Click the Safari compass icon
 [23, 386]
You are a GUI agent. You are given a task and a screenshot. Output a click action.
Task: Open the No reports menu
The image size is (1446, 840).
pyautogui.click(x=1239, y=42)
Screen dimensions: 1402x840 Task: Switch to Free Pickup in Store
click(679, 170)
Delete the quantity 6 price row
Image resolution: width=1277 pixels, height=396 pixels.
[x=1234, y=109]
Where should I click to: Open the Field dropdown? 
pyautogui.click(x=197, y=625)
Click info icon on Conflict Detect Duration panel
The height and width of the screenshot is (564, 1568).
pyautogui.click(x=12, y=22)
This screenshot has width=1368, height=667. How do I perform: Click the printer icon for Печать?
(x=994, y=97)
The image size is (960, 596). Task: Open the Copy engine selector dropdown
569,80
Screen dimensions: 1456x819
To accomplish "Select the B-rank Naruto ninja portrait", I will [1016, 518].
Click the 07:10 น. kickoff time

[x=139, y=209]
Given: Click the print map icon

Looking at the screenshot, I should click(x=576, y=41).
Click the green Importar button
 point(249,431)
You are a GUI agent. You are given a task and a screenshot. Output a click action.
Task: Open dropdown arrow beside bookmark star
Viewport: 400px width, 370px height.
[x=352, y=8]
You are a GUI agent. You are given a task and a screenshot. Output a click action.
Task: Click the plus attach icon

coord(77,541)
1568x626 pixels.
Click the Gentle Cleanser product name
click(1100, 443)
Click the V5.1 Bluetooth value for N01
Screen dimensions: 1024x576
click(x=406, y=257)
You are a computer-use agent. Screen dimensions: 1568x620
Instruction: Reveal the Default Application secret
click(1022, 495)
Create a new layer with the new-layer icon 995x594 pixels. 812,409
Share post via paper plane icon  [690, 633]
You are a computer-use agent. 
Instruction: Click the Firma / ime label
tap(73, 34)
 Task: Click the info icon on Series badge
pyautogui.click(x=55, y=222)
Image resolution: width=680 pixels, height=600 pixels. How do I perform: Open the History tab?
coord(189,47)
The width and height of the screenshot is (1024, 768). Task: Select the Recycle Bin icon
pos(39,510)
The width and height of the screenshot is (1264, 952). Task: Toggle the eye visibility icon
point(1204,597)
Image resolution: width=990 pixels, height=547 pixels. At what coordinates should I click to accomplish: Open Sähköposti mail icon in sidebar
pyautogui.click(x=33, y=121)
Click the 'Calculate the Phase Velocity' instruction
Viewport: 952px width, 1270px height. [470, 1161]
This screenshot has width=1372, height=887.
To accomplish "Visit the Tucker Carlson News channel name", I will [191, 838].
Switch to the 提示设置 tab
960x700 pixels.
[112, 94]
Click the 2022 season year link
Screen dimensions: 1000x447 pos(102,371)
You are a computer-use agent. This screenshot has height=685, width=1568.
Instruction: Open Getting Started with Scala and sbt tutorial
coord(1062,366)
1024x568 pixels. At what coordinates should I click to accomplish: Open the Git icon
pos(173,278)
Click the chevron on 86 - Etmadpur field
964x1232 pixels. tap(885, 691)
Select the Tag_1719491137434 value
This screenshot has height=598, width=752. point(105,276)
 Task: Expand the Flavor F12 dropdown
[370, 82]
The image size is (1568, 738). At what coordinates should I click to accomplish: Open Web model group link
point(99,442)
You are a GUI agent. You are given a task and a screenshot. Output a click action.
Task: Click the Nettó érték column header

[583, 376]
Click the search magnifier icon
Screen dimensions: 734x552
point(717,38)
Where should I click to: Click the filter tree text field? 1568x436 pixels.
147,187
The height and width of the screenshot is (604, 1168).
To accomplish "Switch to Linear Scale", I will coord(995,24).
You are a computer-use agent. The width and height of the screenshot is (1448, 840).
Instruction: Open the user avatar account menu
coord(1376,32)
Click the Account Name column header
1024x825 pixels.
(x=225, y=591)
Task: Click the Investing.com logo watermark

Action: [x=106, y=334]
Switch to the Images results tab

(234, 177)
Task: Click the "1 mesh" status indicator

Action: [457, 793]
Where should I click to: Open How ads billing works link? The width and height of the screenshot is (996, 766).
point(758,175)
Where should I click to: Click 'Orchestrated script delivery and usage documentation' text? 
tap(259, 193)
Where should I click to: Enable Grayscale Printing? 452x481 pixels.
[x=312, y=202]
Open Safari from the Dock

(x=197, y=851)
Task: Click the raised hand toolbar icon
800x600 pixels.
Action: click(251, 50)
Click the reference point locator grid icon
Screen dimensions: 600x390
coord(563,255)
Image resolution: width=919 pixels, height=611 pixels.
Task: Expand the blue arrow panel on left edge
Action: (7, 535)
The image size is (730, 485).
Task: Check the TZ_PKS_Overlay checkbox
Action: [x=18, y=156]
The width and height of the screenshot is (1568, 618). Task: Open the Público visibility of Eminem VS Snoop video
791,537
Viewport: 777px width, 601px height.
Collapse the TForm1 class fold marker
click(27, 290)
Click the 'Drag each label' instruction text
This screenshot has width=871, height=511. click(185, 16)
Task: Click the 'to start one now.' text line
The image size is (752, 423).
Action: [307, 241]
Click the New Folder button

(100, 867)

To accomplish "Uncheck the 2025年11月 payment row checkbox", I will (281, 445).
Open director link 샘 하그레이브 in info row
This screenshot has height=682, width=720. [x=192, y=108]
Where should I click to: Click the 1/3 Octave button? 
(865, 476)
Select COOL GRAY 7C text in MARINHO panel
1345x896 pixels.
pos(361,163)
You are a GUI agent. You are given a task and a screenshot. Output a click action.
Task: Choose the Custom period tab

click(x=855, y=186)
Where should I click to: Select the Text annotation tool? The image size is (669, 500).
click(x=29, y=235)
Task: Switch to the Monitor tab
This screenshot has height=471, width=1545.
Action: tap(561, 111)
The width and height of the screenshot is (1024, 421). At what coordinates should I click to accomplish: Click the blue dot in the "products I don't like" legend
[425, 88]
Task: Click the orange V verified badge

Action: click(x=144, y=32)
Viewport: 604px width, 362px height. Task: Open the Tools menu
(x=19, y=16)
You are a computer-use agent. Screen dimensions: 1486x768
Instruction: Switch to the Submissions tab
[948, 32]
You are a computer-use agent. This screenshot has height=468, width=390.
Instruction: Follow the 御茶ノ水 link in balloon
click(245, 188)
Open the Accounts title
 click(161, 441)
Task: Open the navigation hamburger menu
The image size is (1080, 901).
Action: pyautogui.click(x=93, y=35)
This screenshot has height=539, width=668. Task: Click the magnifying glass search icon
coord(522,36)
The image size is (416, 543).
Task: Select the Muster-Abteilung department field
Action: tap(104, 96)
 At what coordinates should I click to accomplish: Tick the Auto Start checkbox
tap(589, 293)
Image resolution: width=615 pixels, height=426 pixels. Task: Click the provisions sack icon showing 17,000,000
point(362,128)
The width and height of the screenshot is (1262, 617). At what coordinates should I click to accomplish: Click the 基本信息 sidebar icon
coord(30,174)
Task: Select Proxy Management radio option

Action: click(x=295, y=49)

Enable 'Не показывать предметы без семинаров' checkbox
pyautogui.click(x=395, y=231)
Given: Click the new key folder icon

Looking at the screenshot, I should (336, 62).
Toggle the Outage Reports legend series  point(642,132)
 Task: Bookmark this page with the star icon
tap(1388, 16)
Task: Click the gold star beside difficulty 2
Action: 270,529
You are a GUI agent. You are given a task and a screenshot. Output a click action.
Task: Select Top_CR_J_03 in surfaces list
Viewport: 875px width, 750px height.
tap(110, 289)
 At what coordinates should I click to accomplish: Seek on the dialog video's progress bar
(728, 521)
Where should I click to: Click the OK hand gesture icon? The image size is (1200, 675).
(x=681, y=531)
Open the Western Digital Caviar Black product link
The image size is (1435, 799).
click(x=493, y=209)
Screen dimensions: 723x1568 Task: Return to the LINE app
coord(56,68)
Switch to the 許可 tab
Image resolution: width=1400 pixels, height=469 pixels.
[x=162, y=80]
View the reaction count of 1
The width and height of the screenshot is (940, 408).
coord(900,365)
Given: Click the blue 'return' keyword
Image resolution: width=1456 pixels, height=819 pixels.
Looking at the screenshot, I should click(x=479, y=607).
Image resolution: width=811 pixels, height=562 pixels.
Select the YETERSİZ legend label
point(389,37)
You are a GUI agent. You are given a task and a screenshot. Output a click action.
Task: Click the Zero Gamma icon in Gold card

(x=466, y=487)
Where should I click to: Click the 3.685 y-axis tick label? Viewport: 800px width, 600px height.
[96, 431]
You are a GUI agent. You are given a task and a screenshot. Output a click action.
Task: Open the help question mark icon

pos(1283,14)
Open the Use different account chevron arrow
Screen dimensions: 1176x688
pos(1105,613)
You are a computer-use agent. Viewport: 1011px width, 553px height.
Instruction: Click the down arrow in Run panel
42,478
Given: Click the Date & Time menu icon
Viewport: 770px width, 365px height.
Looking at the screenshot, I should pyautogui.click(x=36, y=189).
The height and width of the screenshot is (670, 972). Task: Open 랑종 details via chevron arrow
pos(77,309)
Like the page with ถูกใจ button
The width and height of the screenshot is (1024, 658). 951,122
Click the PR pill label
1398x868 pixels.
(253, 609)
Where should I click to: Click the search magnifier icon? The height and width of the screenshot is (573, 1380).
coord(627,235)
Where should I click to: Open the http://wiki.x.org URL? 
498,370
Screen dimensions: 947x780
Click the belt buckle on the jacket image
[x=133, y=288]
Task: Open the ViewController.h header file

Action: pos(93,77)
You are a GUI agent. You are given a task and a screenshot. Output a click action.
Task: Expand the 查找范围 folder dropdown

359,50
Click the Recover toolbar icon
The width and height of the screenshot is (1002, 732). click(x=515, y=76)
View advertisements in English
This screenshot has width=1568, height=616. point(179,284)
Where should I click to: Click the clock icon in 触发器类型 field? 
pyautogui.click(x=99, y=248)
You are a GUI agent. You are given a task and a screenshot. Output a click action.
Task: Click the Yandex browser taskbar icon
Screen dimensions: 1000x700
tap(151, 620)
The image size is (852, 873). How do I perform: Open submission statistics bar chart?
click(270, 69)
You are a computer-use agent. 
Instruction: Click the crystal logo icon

------------

**Your assignment**
Everything from the first line of the listing above through the line holding "Click info icon" must be retyped exactly; nothing else belongs in the reply.

**Result of the exercise**
Click the Safari compass icon
 [23, 386]
You are a GUI agent. You are given a task and a screenshot. Output a click action.
Task: Open the No reports menu
The image size is (1446, 840).
pyautogui.click(x=1239, y=42)
Screen dimensions: 1402x840 Task: Switch to Free Pickup in Store
click(679, 170)
Delete the quantity 6 price row
Image resolution: width=1277 pixels, height=396 pixels.
[x=1234, y=109]
Where should I click to: Open the Field dropdown? 
pyautogui.click(x=197, y=625)
Click info icon on Conflict Detect Duration panel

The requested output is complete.